Y en esta línea del sufrimiento innecesario lo que sí me indigna en algunos festejos populares, y lo que me hace posicionarme en contra de esta norma que no resuelve nada, es la crueldad, la saña, con las que ciertos individuos se conducen respecto al animal. La cobardía que ciertas actitudes reflejan de personas que usan de un ser vivo fuera de su ámbito natural, desubicado,  para volcar sus frustraciones, sus odios, sus miedos, y que los llevan a conducirse de una forma absolutamente ignominiosa.
No, la muerte, con ser importante, no es el problema, ni siquiera la muerte pública. ¿O es que una vez acabado el festejo van a devolver el animal a la dehesa? El problema es atajar con reglas claras y comprometidas el desarrollo del evento. El problema es trabajar la sensibilidad de los participantes para que, si esa es la evolución real, la fiesta desaparezca por sí misma. Esta y cualquier otra.
Eso sí, lo que esta norma garantiza, una vez más, otra vez, es que a partir de su aplicación habremos aumentado la cuota de delincuentes que hasta ese momento eran personas normales, y, seguramente, el importe recaudado en concepto de sanciones. La pela es la pela. Bueno, esto, y que los enfrentamientos, los enconamientos, la radicalización de las posturas están garantizadas.

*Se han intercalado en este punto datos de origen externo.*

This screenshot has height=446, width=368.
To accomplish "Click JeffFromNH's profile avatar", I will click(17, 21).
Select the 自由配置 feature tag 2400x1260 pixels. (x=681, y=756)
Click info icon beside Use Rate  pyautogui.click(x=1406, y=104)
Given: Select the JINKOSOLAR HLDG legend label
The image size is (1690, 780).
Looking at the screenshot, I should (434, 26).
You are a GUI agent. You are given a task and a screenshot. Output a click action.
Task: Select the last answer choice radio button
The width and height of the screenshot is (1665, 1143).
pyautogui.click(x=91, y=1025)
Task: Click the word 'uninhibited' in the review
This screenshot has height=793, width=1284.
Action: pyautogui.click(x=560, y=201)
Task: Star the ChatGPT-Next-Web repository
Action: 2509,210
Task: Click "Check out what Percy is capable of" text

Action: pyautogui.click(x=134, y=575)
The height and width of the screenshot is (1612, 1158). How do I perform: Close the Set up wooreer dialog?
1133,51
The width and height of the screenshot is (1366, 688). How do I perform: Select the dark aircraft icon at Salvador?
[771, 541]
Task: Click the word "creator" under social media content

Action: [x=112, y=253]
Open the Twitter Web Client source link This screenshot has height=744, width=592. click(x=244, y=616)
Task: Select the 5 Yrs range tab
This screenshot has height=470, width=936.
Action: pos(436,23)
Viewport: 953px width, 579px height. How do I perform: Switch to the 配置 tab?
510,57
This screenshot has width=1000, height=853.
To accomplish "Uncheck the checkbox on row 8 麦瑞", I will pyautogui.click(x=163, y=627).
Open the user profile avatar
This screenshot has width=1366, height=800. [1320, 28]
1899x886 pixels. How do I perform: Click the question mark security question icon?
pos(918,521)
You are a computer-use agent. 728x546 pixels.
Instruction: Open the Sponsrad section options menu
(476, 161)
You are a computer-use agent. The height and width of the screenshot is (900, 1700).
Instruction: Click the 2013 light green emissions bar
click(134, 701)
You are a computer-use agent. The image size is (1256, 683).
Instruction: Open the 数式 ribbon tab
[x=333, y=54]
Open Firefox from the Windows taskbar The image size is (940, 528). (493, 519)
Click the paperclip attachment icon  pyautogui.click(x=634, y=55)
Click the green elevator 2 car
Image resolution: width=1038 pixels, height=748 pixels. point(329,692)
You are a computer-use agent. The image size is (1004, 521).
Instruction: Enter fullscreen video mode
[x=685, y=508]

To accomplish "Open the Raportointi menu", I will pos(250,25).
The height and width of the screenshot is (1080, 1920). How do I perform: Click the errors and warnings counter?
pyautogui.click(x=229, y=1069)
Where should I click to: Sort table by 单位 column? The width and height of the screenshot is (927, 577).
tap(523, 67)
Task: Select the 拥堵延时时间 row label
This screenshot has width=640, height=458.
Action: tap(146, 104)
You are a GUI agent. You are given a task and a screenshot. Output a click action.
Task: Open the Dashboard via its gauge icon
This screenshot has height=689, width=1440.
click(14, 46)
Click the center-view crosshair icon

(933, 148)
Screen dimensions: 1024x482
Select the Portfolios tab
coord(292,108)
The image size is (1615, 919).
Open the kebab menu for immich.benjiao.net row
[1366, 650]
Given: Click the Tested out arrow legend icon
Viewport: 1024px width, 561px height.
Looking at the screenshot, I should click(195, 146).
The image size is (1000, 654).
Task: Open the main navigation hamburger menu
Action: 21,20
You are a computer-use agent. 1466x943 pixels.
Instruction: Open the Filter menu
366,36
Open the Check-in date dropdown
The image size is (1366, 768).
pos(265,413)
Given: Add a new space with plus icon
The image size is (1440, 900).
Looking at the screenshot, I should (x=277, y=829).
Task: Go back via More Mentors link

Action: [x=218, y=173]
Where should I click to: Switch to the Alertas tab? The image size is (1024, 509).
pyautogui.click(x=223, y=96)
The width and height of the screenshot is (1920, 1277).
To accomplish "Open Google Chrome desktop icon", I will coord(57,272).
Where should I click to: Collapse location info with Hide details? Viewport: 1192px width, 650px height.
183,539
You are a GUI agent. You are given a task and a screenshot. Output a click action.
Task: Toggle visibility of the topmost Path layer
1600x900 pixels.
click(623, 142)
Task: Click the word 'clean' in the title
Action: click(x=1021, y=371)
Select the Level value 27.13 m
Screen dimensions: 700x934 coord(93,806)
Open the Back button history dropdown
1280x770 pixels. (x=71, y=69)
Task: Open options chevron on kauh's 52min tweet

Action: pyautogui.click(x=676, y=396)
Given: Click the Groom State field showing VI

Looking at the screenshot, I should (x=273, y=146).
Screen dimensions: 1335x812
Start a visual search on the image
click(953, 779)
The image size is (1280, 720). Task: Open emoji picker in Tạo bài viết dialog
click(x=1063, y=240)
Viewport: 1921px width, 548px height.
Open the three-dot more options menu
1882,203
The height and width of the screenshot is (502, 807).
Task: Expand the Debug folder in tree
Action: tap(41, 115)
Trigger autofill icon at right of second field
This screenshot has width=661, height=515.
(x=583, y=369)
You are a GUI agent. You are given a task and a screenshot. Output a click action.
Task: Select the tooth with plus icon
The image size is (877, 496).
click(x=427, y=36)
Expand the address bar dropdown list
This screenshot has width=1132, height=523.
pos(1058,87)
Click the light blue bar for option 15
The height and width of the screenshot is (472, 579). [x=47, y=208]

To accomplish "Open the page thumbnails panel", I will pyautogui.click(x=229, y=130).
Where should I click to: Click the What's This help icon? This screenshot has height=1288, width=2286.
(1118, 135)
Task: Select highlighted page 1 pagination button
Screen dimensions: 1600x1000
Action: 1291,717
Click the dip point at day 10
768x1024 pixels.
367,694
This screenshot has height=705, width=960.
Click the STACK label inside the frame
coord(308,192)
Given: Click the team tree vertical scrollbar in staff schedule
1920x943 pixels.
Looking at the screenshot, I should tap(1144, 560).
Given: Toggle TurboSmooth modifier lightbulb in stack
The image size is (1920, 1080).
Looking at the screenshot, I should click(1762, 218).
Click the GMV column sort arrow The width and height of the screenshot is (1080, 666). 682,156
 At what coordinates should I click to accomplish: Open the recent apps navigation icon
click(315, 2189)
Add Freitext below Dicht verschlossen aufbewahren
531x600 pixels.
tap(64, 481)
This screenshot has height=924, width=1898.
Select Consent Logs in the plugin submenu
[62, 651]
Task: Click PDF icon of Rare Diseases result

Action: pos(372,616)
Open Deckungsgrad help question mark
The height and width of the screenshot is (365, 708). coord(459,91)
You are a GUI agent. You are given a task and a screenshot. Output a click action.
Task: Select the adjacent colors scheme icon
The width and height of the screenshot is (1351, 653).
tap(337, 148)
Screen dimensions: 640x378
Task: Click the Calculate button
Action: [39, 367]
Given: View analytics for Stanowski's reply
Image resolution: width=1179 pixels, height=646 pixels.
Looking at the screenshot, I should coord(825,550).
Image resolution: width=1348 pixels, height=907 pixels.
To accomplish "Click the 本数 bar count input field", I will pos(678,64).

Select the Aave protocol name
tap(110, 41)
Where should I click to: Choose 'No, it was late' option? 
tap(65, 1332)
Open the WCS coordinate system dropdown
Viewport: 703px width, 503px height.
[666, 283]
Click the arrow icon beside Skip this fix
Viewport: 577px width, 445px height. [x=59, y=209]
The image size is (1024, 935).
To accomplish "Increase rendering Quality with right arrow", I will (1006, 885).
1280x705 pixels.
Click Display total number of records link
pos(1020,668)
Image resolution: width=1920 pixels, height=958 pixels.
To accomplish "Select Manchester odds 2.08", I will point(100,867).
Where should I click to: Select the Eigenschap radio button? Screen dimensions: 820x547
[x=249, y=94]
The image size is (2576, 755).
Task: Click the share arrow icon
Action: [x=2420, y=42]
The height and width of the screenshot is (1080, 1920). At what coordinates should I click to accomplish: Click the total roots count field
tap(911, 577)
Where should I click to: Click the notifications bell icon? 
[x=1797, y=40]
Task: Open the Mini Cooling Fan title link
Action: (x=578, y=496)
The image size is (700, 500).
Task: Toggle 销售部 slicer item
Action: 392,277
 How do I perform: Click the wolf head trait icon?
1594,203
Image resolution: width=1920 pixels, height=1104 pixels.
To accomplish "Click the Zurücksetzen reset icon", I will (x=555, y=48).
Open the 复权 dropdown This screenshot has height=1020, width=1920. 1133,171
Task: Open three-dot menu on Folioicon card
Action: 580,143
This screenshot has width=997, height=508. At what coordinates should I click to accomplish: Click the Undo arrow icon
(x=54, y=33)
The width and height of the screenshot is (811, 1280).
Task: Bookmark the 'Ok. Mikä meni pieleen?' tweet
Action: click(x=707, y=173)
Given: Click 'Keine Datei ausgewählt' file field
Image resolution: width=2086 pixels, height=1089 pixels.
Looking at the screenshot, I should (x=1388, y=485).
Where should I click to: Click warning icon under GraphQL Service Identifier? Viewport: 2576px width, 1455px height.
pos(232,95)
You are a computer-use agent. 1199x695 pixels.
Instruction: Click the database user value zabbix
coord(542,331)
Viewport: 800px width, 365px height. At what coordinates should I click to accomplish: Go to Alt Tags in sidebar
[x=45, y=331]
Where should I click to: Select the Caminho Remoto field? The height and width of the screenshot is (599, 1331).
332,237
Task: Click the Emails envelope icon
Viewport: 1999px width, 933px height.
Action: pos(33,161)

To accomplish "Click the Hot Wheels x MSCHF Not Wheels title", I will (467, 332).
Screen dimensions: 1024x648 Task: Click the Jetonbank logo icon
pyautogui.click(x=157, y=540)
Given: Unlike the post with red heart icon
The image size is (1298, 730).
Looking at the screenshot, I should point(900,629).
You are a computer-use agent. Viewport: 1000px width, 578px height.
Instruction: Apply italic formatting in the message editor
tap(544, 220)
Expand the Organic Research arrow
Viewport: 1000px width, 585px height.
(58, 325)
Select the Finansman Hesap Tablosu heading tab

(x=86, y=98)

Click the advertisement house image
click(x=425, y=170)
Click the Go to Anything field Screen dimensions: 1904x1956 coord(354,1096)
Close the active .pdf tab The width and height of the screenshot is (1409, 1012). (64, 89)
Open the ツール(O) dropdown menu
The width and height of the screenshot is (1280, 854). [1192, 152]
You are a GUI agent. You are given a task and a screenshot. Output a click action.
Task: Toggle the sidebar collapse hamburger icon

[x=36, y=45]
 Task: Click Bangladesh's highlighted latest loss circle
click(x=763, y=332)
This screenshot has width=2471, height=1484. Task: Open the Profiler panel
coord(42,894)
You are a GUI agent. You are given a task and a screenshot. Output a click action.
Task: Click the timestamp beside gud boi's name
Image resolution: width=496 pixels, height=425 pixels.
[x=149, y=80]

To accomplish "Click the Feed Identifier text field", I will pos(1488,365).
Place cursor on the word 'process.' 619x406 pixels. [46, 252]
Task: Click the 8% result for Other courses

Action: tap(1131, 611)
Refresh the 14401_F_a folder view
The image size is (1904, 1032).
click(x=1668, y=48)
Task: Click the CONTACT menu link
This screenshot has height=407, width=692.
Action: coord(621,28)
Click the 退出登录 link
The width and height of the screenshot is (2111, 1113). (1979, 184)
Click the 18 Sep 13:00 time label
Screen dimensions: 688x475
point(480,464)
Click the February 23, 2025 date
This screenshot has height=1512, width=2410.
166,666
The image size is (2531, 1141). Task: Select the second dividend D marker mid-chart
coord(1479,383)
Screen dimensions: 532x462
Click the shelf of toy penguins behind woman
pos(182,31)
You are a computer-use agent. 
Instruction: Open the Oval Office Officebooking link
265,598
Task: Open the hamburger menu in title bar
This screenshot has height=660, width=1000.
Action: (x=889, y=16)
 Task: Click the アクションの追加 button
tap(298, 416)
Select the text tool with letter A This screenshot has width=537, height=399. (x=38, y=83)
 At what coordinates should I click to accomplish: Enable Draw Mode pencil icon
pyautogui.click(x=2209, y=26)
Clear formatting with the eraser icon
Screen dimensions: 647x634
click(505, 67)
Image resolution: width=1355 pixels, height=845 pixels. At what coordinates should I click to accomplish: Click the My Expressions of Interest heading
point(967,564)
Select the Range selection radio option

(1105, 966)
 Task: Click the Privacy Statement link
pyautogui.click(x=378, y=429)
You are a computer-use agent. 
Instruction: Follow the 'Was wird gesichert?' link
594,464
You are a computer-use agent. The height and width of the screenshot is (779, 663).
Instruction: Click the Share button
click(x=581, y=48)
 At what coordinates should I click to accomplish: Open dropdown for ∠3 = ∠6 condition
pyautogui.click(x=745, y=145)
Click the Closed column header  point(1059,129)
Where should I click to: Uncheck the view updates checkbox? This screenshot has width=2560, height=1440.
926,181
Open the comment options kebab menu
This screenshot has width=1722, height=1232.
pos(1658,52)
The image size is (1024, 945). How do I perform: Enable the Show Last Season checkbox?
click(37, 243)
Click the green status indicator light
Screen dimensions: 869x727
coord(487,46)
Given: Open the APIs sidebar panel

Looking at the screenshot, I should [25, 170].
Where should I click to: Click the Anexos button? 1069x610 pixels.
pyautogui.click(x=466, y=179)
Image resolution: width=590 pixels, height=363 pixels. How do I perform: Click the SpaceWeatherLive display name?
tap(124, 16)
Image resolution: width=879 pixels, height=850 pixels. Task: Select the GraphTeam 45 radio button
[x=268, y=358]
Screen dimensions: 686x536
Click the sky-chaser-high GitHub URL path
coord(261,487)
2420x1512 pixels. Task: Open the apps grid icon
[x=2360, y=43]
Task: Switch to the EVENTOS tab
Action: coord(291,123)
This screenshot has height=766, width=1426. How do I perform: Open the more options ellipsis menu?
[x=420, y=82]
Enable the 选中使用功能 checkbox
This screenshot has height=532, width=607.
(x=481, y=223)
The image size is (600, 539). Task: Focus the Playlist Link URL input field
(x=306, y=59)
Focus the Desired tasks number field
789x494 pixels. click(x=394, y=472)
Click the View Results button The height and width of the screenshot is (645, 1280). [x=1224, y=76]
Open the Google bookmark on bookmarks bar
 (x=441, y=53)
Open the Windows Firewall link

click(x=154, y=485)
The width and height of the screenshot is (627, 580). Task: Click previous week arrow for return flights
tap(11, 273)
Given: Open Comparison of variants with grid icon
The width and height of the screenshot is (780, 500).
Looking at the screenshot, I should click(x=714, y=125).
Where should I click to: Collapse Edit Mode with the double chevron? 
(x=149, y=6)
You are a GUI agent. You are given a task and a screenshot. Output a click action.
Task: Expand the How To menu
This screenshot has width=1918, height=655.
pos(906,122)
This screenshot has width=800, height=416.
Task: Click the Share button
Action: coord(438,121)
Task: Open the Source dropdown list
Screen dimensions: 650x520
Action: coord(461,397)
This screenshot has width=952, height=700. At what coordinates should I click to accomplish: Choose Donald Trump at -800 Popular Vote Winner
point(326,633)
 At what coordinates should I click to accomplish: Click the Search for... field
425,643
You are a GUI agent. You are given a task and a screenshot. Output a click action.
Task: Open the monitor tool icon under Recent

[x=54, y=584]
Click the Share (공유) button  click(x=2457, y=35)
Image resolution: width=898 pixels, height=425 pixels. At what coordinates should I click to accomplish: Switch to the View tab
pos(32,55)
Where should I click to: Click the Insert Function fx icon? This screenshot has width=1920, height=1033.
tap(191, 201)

No quiero ponerme dramático y prever una mayor virulencia de los enfrentamientos vividos estos años pasados. Espero que nadie se presente en Tordesillas a celebrar a costa de los lugareños partidarios de los festejos su victoria parcial. Espero que la puñetera e insensible norma no nos haga lamentarnos como hasta ahora no nos habíamos lamentado.

Claro que también llevo esperando de los políticos algún acto de cordura, sobre este tema y casi sobre cualquier otro, y aquí estoy, esperando sin vivir en mí.